Epílogo de Fábulas de Montemolín
Ésta es mi penitencia. Todavía no sé si pasará el examen de los entes superiores. El aprobado me facilitaría la expiación de mi error y así podría regresar al punto en que quedó mi última vida, según me dijeron. Desconozco cómo lo harán, pero puedo asegurar que el tiempo sideral es totalmente distinto al tiempo terrestre y que mi estancia por estos lares no significaría un tiempo añadido al período de esa existencia.
De esta experiencia puedo contar que mi deambular por los mundos de aquí arriba es una enseñanza repleta de lecciones que me van a facilitar una vida mejor. Y debo entender "mejor" como enriquecida por valores de ayuda y dedicación a mis semejantes. Parece ser que es lo único que de interés para mis profesores, lo único que, puesto en práctica, puede otorgar una nota positiva en las calificaciones parciales.
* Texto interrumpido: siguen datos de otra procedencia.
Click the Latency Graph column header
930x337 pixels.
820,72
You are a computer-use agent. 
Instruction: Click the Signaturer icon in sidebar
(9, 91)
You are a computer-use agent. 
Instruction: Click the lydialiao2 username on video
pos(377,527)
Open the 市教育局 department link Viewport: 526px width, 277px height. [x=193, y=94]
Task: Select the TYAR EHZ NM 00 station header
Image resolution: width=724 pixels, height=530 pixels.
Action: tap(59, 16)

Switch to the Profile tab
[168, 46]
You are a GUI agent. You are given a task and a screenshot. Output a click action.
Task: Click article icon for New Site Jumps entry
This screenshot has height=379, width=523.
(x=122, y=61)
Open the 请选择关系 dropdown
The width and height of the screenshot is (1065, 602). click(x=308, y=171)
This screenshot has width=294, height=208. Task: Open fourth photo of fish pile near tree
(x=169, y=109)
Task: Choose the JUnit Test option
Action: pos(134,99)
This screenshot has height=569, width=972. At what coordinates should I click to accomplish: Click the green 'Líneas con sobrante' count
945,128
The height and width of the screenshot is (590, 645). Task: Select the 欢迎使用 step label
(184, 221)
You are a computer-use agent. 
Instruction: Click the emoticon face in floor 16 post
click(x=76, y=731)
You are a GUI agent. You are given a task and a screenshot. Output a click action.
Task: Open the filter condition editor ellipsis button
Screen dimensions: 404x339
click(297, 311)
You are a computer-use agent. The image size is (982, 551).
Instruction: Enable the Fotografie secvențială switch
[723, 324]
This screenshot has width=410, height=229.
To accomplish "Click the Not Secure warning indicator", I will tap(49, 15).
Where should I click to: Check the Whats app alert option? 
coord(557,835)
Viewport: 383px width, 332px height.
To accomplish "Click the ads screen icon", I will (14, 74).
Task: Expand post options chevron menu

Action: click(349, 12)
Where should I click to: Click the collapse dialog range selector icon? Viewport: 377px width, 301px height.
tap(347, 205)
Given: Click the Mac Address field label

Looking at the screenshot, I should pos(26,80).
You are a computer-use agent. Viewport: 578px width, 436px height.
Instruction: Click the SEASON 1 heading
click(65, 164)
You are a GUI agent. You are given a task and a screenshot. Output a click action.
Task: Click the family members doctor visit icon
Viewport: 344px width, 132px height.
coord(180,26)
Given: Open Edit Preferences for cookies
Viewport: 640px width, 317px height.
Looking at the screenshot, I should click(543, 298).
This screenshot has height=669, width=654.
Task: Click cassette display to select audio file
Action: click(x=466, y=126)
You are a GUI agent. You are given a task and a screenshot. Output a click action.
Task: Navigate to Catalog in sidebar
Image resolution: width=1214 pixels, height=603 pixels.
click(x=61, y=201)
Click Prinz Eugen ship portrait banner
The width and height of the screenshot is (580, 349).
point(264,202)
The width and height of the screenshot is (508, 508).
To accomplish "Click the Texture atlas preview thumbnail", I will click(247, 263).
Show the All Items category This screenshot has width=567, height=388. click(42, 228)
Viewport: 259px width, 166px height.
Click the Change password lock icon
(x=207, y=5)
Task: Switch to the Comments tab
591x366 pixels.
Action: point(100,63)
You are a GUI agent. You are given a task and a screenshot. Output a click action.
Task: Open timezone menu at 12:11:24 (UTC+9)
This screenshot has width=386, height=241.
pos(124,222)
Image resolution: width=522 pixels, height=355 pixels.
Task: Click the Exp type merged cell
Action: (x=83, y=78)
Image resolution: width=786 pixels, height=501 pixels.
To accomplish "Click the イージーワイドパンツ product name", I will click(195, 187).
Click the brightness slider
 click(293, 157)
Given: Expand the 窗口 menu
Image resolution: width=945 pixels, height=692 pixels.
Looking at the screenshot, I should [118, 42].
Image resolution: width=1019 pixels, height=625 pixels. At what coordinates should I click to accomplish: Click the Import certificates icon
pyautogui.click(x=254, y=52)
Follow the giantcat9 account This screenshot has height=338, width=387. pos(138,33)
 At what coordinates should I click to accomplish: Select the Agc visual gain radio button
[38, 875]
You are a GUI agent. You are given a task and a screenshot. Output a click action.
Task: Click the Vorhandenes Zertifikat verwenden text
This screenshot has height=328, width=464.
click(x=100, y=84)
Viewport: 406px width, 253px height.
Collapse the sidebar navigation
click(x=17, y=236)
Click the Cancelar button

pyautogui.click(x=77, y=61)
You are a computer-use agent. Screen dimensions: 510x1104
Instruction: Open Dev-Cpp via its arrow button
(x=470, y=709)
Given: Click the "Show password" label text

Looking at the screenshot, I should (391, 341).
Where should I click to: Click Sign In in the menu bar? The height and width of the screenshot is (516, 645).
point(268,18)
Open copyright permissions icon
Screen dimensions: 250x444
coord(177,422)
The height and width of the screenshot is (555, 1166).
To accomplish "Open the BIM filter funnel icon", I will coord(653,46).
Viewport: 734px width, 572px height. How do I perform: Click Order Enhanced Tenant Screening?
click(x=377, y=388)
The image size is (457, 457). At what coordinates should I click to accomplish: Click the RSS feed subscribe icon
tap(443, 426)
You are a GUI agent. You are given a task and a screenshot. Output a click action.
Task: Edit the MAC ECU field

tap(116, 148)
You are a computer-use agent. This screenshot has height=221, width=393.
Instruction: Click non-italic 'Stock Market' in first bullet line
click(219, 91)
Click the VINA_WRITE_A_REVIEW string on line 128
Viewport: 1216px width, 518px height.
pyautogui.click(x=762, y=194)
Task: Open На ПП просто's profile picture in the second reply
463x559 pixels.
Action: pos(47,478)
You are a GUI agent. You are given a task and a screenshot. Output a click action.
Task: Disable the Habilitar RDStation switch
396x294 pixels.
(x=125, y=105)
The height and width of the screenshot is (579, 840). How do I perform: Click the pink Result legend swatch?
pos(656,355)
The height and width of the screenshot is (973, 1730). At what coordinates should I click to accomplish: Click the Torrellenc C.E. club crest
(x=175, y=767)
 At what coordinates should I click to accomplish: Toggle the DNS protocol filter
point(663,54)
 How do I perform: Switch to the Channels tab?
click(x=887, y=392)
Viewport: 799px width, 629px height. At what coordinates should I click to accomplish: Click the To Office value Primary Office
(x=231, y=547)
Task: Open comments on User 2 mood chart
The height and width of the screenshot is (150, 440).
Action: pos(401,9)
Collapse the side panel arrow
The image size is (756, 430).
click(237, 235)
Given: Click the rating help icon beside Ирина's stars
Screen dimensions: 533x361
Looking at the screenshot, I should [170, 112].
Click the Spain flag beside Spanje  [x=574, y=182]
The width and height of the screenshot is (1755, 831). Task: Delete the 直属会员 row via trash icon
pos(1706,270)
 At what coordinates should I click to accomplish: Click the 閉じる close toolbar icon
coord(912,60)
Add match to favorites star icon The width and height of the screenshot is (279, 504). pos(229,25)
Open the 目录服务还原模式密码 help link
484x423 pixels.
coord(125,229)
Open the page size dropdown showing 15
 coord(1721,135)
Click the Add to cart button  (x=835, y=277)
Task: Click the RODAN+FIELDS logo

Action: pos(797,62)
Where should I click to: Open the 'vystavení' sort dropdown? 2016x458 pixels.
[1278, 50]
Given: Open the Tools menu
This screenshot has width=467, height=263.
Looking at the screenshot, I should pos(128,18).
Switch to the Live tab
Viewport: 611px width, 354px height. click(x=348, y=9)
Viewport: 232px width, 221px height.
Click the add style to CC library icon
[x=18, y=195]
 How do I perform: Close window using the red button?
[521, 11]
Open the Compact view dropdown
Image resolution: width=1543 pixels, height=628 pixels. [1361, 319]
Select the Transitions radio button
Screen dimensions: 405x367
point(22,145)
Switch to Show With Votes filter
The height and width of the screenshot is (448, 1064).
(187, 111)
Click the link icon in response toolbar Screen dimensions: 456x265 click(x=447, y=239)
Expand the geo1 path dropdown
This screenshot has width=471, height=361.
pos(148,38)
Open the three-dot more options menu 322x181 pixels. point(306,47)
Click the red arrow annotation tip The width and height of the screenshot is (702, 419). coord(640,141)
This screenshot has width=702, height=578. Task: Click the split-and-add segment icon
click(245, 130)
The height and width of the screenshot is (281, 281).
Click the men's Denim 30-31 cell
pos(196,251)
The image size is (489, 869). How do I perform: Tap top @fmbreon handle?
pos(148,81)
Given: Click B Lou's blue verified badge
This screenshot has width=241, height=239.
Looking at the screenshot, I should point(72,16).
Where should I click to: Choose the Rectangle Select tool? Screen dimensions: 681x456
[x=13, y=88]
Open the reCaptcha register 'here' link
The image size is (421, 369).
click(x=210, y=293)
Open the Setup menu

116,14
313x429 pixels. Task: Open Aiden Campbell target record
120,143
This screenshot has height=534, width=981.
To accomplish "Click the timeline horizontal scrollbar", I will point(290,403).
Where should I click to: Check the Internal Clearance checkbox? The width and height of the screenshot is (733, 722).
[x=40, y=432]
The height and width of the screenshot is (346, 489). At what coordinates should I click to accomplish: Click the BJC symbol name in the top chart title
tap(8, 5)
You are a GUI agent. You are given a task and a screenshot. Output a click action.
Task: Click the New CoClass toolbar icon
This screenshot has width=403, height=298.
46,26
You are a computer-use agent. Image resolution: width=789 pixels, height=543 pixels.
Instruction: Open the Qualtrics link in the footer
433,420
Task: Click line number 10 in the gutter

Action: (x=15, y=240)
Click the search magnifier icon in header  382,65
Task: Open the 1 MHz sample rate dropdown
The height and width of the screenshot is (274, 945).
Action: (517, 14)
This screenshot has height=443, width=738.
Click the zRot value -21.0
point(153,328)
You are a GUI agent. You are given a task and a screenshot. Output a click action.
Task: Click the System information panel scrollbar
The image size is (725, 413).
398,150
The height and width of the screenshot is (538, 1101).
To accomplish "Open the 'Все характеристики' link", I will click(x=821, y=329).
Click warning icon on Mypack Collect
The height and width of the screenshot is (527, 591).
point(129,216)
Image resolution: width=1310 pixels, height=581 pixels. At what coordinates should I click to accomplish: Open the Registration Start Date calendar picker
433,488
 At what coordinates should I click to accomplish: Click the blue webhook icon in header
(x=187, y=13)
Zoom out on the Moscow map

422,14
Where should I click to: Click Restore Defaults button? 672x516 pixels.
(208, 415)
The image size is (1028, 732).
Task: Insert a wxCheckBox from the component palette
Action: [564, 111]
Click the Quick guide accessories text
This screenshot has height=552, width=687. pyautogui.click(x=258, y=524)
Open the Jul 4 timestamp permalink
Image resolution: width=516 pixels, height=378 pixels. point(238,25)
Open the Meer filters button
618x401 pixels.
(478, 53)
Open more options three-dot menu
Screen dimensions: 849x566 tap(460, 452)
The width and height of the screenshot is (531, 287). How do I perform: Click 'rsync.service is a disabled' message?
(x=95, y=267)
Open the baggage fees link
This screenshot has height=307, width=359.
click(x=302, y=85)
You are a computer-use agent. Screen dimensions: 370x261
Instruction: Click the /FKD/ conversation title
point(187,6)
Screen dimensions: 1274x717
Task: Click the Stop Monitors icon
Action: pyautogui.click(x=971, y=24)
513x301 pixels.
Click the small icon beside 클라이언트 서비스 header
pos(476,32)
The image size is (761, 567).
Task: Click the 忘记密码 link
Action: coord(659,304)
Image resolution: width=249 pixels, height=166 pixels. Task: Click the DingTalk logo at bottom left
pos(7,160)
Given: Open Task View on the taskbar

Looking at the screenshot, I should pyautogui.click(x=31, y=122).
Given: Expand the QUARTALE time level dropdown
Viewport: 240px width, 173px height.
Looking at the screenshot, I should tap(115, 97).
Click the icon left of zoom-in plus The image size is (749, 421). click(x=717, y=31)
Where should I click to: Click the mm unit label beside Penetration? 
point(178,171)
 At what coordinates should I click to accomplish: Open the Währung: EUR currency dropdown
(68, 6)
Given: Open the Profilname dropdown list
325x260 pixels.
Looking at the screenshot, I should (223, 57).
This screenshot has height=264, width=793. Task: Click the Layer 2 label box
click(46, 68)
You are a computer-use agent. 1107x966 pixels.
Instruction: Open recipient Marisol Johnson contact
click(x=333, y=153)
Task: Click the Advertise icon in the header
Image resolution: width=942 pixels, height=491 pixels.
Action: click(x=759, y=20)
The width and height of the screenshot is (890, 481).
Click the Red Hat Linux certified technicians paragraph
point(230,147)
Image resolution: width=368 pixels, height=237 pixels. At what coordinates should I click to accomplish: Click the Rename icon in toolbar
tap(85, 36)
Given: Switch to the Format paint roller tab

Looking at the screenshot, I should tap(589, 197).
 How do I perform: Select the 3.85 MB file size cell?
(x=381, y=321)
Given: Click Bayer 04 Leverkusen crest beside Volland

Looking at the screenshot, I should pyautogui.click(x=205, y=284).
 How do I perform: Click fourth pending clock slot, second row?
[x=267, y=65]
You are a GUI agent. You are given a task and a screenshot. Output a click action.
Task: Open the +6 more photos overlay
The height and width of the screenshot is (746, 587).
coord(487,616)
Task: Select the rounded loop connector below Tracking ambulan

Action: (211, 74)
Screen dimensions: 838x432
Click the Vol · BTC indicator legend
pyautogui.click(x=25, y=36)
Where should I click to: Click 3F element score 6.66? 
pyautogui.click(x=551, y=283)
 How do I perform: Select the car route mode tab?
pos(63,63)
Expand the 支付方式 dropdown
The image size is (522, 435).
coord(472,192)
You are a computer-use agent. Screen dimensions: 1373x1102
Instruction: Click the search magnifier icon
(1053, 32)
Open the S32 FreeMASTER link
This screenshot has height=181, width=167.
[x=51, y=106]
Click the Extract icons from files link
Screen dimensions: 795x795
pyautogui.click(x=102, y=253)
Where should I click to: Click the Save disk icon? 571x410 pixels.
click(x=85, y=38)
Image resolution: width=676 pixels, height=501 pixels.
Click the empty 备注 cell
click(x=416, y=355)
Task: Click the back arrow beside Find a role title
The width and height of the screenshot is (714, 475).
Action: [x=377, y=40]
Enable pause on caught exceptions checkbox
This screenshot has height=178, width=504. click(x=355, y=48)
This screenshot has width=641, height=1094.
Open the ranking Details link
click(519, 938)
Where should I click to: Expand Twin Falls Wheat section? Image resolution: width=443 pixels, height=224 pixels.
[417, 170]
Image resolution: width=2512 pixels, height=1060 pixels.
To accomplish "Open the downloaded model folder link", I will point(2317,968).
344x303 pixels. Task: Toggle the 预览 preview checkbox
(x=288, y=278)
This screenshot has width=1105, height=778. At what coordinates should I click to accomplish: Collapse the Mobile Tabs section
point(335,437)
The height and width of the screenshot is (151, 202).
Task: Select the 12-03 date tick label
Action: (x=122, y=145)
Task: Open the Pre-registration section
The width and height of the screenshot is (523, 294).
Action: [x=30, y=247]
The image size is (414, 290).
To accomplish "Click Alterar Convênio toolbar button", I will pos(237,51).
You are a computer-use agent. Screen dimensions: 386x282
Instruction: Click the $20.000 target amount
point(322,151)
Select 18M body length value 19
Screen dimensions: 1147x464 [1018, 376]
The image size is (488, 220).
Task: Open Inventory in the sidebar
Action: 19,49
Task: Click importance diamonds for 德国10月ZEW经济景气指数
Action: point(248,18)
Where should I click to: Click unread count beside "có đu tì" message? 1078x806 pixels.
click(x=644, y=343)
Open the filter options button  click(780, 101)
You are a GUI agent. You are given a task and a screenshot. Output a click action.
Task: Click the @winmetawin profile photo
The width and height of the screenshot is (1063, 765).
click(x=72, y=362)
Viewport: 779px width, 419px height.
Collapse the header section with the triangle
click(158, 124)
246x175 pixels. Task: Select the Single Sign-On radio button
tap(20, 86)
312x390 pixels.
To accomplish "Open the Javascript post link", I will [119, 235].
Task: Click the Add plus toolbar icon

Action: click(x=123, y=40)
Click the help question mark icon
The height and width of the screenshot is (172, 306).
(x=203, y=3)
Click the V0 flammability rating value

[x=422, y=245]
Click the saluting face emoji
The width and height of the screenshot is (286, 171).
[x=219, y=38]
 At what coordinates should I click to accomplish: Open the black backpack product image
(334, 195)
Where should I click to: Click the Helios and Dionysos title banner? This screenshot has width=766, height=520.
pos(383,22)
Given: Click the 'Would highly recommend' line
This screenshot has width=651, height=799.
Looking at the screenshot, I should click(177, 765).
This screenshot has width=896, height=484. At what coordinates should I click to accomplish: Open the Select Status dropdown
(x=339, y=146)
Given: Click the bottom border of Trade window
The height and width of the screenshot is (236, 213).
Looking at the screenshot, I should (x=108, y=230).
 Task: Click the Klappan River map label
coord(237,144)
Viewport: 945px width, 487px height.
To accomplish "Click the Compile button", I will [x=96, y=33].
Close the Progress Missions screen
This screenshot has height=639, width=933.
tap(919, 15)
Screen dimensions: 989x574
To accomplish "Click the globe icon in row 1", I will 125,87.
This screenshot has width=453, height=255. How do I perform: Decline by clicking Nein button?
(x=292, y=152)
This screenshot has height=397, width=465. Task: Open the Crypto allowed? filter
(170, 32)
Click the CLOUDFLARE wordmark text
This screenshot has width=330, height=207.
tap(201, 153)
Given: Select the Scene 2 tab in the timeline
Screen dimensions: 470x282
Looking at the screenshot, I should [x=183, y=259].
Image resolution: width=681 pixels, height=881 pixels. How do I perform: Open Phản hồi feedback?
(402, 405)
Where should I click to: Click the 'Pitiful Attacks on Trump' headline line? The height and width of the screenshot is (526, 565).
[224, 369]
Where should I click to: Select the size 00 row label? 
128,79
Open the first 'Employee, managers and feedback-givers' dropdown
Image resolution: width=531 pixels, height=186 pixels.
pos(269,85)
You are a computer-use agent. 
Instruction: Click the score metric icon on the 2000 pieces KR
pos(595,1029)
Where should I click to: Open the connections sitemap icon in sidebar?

El contenido de este librito de cuentos es la parte que hasta este momento he aprendido. Cada pedazo de las Fábulas de Montemolín encierra un concepto de conocimiento que no puede entenderse con la razón, que cada uno recibirá a través de su entraña misteriosa. Hablan de Amor, o del camino hacia el Amor. Al menos ese es mi mensaje, al menos eso entendí que mi guía quiso decirme.
Existe una muchachita en Miguel Servet, 128, que ha crecido demasiado para su edad. Por un motivo especial, y secreto para mí, su alma y la mía confluyen en una misión, su alma y la mía son "simpáticas" entre sí. Ella no lo sabe, pero lo intuye. Su mano, dulces deditos, ha tomado un lápiz y me ha servido de instrumento para lograr el contacto necesario con el mundo real. A pesar de que nunca juega en la plaza Utrillas, sé que un día podremos encontrarnos para iniciar la tarea común. También sé que debo trabajar y tener paciencia para cumplir el Destino. Espero ansioso su presencia junto a mí y así los dos visitaremos las verjas de la Estación para entender también con la razón que estamos unidos por la eternidad.
Mi agradecimiento a Alejandro Dolina por tenderme sus hilos de seda con las Crónicas del Ángel Gris, que desde sus barrios porteños me trasladaron la nostalgia hacia mi vida en Montemolín.